(Click-target data)
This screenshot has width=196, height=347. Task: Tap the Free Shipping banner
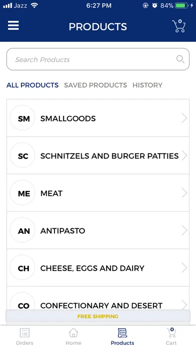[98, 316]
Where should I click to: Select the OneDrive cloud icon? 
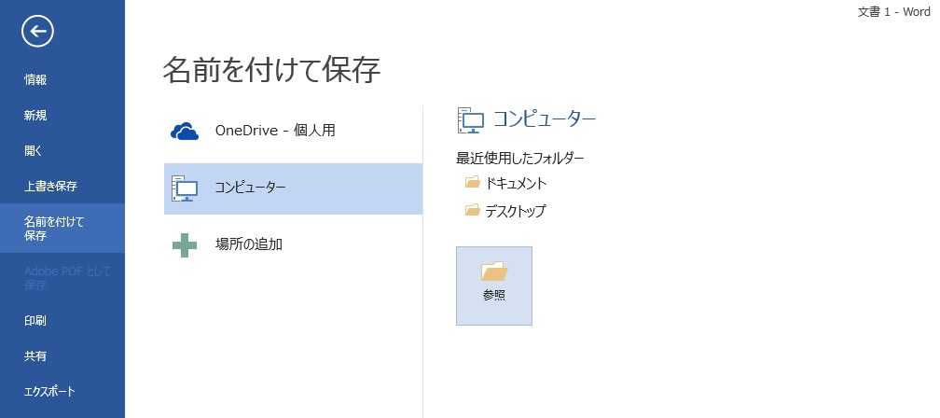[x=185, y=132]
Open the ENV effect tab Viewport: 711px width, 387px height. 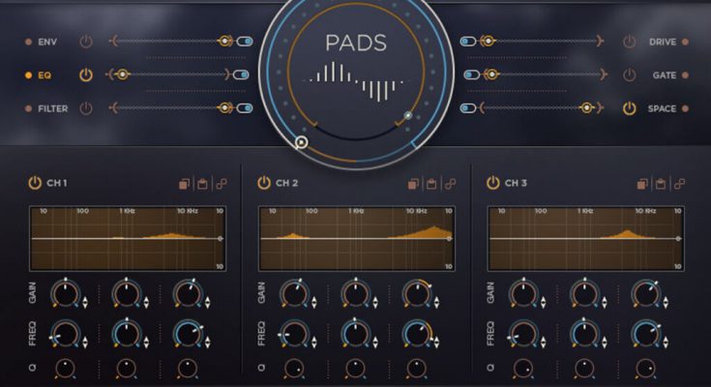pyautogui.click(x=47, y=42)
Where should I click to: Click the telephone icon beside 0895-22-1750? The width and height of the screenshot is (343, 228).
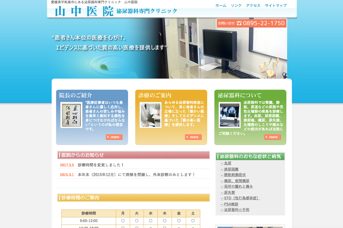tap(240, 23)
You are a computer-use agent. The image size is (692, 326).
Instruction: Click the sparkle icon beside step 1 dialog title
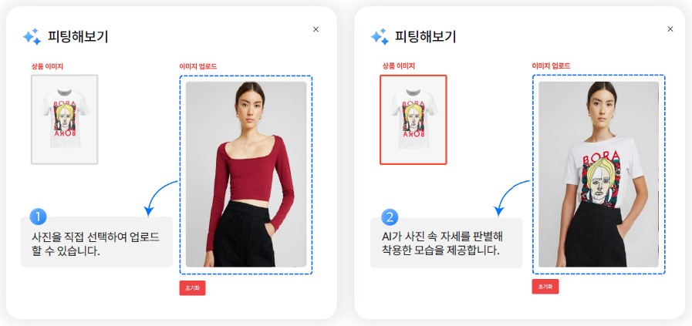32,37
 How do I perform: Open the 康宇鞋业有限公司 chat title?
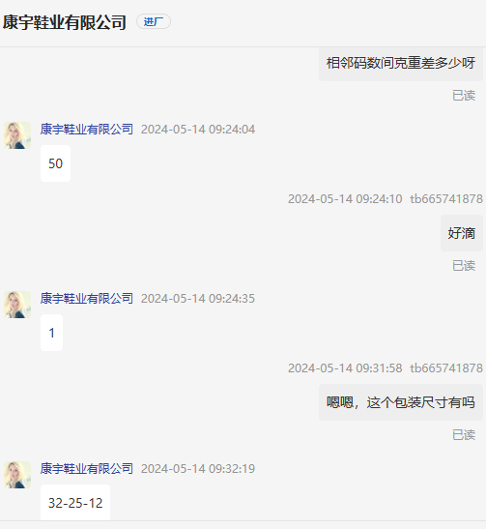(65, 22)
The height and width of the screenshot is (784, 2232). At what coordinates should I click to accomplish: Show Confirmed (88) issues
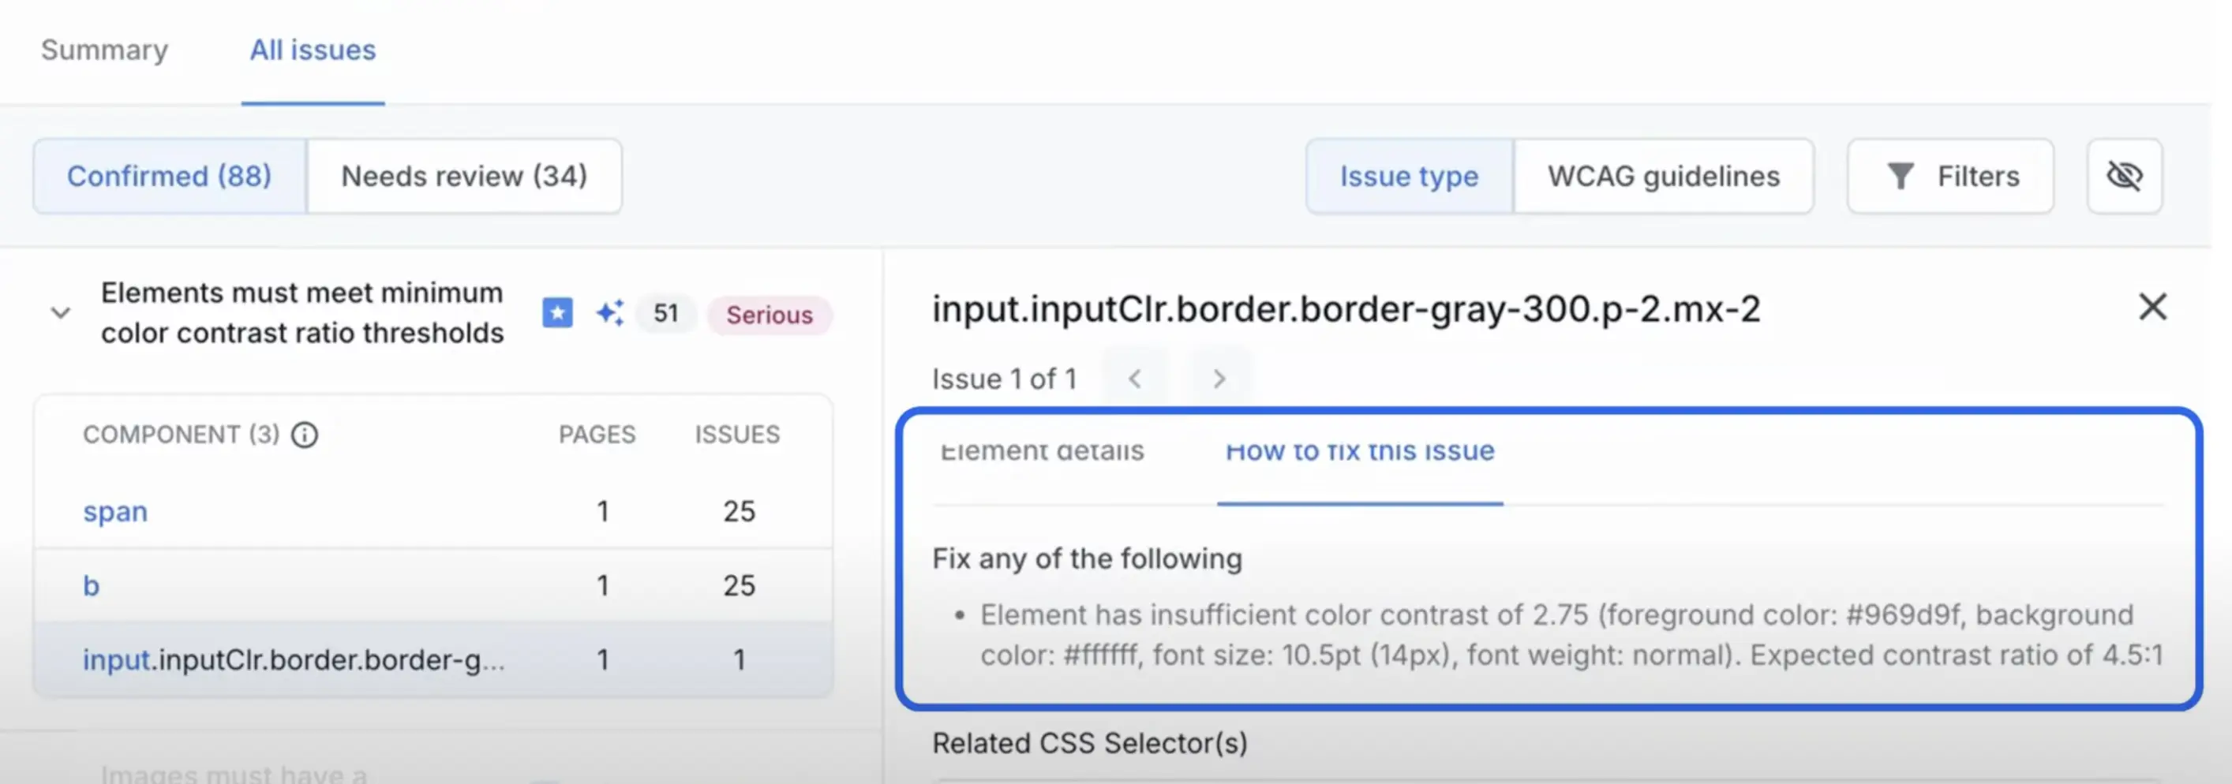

» **PROBLEM DETAILS**: Print the lines from the one containing "Where should I click to: Click" through the end of the lines, including both ends, and leave the pictures out.

» **RESULT**:
Where should I click to: Click the telephone icon beside 0895-22-1750? The width and height of the screenshot is (343, 228).
tap(240, 23)
You are a computer-use agent. The image size is (692, 326).
Instruction: Click the sparkle icon beside step 1 dialog title
32,37
 How do I perform: Open the 康宇鞋业有限公司 chat title?
(65, 22)
The height and width of the screenshot is (784, 2232). At what coordinates should I click to accomplish: Show Confirmed (88) issues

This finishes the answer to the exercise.